On Monday July 18th, 2016 over 50 former professional wrestlers filed a class action lawsuit against the WWE alleging that they each suffered “long term neurological injuries” due to the WWE’s absolute failure to treat them in “any medically competent or meaningful manner.” The lawsuit further states that the WWE had “fraudulently misrepresented and concealed” the nature and extent of injuries sustained while wrestling.
The injury alleged in the lawsuit is known as Chronic Traumatic Encephalopathy or CTE. CTE is a progressive degenerative disease of the brain found in people with a history of repetitive brain trauma, including symptomatic concussions as well as asymptomatic subconcussive hits to the head.
CTE was originally discovered in boxers in the 1920’s. However, recent studies have found CTE in other professional athletes or anyone who has repeatedly experienced head trauma.
This repeated trauma causes brain degeneration which can be seen in terms of memory loss, confusion, impaired judgment, impulse control problems, aggression, depression, and, eventually, progressive dementia.

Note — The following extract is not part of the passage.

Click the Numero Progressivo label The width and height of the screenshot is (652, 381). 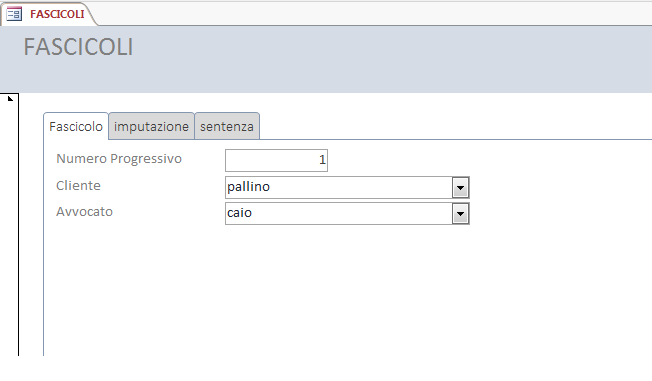pyautogui.click(x=119, y=159)
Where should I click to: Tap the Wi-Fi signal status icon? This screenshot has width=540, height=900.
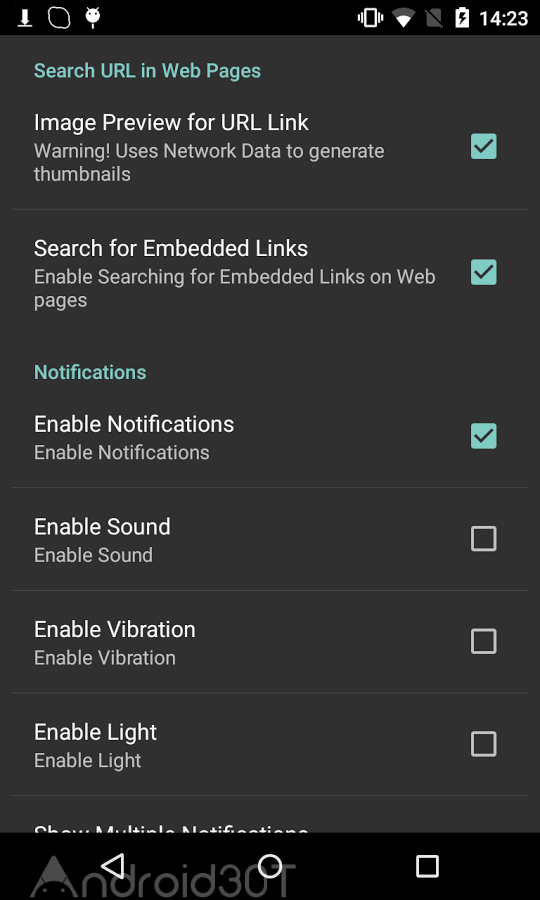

With CTE, symptoms can begin within a few months following the trauma or can begin to develop decades later.
In this lawsuit, for the former WWE stars to prove that the WWE was negligent, they must show: 1) that the WWE (the defendant) owed them a legal duty of care; 2) that the WWE breached that duty; 3) that the wrestlers suffered injury; and 4) the cause of that injury was the WWE’s conduct.
One of the key issues in this lawsuit will likely be whether the contact sports exception will apply. It is generally acknowledged that an athlete assumes a certain amount of risk when he or she plays a contact sport. Even when following all the rules there is always a chance that a participant may sustain significant injuries. For this reason, courts have created the contact sports exception for negligence claims due to the voluntary nature of certain contact sports.
In their complaint, the Plaintiffs spoke of the possibility of the WWE raising a contact sports exception for negligence liability stating that it would fail because all “WWE wrestling matches, unlike other contact sports, involve very specific moves that are scripted, controlled, directed and choreographed by WWE. As such the moves that resulted in Named Plaintiff’s head injuries were the direct result of the WWE actions.”
For the WWE to be held liable, therefore, their conduct must be so reckless as to be outside the range of the ordinary conduct in the sport or intentionally harmful. In every sport there are many inherent risks, for example: getting hit by a baseball during a baseball game or getting tackled in the course of a football game. Therefore, the WWE’s actions would have to be more than merely negligent.
Moreover, the Plaintiffs allege that the repeated head trauma occurred when the choreographed moves were performed correctly. They further state in the lawsuit that the culture of the WWE was “brutal, with near total disregard for [their] health and safety”. Many of the Plaintiffs allege being told to “walk it off” after a concussion and many felt that you kept your mouth shut or suffered “heat” from the front office.
In the last few years the WWE has been investing in CTE research and studies- however, in the time since they began these investments not a single wrestler’s brain has been studied.
In recent years other professional athletes have brought class action lawsuits related to players having suffered brain injuries. In a suit against the NFL, former professional football players accused the NFL of being aware of the “risks associated with repetitive traumatic brain injuries but failing to warn and protect the players against the long-term risks, and ignoring and concealing this information from players”. In April of this year, a federal judge upheld the settlement between the NFL and thousands of former players to the possible tune of 1 billion in payouts.